[Activity] From the line containing "Expand the download" to the last line of the listing below, repeat every line exactly, and output nothing else.

[Supplied material]

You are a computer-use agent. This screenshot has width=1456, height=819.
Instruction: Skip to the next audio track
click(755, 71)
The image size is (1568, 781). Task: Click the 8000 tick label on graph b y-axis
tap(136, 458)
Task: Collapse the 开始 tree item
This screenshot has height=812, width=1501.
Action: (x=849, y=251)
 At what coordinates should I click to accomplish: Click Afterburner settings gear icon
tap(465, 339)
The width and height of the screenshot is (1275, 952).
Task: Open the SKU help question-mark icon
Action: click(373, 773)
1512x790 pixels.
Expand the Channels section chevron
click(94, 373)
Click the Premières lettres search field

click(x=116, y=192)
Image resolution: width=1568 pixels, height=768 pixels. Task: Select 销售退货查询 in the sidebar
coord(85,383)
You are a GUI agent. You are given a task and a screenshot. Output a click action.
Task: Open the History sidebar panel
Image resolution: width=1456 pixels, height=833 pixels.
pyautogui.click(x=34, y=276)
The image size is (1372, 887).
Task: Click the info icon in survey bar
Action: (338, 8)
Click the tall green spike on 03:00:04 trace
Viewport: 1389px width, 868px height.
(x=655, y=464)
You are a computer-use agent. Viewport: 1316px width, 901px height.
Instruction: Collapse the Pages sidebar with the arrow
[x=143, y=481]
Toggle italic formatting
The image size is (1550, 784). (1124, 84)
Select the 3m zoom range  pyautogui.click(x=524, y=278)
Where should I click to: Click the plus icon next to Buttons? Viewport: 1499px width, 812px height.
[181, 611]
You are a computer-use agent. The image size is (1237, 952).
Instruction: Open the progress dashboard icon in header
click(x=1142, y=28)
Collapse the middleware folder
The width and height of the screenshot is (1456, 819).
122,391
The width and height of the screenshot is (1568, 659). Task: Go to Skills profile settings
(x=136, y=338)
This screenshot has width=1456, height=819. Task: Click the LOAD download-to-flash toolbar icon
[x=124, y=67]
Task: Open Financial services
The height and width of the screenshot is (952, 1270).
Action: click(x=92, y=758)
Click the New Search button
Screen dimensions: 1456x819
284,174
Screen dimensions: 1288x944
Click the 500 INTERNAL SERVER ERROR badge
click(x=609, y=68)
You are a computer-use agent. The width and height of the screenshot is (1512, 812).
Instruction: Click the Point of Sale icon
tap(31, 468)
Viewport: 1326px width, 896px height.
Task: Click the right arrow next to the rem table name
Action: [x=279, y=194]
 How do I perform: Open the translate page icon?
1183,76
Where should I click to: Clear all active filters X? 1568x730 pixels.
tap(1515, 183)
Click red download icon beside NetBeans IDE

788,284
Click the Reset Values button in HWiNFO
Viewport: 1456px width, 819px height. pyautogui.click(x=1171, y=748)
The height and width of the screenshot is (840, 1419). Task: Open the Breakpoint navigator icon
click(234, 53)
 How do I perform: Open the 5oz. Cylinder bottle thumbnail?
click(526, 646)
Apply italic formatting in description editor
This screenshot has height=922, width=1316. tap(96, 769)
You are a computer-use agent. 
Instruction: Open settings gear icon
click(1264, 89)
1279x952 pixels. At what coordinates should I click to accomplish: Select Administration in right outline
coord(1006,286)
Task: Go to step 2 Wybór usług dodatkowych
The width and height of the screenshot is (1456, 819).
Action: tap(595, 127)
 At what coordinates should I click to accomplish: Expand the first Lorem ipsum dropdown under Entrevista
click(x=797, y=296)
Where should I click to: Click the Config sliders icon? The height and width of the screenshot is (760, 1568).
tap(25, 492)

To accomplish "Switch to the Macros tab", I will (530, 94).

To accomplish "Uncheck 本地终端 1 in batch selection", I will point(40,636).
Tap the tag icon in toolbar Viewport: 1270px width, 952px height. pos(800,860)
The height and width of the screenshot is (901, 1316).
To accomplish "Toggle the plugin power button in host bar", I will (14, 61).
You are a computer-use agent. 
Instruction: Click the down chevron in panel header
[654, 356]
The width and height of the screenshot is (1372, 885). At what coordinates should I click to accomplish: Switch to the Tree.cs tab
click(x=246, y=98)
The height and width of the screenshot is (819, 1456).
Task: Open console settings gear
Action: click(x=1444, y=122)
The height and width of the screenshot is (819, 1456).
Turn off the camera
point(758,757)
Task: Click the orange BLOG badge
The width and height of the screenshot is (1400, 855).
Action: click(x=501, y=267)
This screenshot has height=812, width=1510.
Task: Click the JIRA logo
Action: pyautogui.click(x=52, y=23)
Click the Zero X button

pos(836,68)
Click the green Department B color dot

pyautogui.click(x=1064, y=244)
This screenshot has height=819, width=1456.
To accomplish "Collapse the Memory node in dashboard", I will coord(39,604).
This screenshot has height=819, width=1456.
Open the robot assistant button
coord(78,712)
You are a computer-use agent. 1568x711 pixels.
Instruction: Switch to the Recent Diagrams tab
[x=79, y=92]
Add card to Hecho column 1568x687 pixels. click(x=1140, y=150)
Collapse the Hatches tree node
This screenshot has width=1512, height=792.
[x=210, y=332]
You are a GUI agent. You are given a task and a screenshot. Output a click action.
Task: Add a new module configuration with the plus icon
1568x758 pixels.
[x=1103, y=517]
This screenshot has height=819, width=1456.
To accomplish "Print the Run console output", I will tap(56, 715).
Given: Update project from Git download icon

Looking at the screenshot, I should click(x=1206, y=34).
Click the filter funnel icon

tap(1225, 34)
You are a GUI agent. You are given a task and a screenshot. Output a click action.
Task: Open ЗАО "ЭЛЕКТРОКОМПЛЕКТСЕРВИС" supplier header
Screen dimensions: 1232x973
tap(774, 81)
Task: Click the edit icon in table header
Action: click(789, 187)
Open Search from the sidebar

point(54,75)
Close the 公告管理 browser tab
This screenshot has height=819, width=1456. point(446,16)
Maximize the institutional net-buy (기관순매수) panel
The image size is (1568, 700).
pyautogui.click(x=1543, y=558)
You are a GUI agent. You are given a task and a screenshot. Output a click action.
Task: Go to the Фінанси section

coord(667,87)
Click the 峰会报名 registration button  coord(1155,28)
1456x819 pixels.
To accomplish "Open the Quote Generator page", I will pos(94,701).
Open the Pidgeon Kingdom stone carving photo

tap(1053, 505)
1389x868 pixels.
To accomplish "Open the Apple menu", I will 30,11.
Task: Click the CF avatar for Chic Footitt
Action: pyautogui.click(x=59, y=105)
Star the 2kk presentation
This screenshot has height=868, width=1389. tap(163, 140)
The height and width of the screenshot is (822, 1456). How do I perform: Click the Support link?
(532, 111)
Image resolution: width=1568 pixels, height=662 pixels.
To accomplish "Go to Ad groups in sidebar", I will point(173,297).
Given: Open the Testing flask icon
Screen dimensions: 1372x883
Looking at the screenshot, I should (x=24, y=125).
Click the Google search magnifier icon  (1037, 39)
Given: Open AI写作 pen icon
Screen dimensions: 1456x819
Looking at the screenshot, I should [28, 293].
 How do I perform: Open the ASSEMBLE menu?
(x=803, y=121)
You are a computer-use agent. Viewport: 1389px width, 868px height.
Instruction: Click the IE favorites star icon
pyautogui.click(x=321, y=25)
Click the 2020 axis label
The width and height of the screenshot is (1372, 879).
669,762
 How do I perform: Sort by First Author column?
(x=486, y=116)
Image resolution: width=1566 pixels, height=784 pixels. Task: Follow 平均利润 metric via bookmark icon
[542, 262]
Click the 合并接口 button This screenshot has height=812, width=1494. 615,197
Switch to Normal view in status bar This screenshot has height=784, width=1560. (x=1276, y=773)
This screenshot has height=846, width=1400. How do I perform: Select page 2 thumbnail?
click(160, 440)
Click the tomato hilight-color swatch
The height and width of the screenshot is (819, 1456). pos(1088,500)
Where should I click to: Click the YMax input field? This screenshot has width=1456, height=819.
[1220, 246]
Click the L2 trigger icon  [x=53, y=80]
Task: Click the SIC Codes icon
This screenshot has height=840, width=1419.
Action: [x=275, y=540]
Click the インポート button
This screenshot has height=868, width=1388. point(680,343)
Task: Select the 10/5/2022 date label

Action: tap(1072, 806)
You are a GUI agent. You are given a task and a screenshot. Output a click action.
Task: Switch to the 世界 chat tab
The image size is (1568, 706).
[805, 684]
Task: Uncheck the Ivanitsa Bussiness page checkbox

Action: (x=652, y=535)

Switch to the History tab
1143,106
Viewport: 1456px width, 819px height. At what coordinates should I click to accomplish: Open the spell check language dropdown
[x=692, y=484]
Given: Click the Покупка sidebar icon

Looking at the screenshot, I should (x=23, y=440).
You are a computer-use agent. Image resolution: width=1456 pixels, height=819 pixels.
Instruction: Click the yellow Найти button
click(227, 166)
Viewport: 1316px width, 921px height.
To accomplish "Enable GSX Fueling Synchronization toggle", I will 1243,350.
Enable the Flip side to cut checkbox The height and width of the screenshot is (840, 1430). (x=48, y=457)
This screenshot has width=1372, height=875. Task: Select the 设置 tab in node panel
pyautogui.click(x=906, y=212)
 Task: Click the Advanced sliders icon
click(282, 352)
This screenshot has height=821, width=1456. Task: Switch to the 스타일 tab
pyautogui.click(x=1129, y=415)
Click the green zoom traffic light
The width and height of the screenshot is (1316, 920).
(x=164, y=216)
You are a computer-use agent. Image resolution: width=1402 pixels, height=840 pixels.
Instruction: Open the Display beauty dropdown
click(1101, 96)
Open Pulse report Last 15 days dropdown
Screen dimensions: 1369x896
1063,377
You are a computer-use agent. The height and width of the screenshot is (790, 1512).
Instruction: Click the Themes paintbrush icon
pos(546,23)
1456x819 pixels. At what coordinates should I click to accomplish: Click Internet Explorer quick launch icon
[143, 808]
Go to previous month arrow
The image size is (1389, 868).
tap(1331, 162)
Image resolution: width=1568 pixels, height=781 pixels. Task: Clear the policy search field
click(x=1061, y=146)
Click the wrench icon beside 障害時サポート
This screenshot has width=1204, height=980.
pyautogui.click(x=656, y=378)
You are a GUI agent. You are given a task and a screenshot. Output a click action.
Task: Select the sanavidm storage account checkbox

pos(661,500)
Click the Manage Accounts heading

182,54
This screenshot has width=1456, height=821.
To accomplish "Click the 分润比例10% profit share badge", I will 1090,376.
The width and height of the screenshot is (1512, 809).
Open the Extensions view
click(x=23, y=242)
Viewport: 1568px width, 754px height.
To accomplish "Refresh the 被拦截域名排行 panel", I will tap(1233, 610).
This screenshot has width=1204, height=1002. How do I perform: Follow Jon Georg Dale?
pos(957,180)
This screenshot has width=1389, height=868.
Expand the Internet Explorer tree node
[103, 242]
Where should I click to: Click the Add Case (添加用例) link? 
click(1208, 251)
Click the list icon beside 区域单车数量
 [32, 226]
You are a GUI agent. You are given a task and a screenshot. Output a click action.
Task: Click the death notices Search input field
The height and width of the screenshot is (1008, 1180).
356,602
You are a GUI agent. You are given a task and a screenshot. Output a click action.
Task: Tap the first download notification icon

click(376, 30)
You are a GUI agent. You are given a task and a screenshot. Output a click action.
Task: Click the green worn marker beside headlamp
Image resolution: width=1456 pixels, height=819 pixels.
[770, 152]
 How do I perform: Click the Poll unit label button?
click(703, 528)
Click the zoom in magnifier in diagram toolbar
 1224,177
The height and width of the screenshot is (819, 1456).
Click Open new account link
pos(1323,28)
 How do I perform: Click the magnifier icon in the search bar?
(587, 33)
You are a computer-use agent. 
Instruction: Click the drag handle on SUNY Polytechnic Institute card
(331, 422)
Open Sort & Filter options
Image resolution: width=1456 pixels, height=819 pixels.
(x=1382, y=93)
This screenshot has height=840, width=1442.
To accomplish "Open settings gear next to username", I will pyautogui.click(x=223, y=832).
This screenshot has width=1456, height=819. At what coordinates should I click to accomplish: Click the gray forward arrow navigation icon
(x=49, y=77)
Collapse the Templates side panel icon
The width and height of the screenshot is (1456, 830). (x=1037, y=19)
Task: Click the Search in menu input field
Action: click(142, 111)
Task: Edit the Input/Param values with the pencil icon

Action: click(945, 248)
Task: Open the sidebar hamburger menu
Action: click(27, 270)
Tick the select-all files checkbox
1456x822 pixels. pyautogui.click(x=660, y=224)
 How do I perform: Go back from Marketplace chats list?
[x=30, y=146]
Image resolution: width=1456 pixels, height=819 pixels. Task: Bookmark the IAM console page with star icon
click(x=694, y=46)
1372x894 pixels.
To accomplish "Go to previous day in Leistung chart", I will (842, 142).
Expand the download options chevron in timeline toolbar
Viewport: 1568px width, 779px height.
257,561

[Result of this exercise]
Expand the download options chevron in timeline toolbar
Viewport: 1568px width, 779px height.
257,561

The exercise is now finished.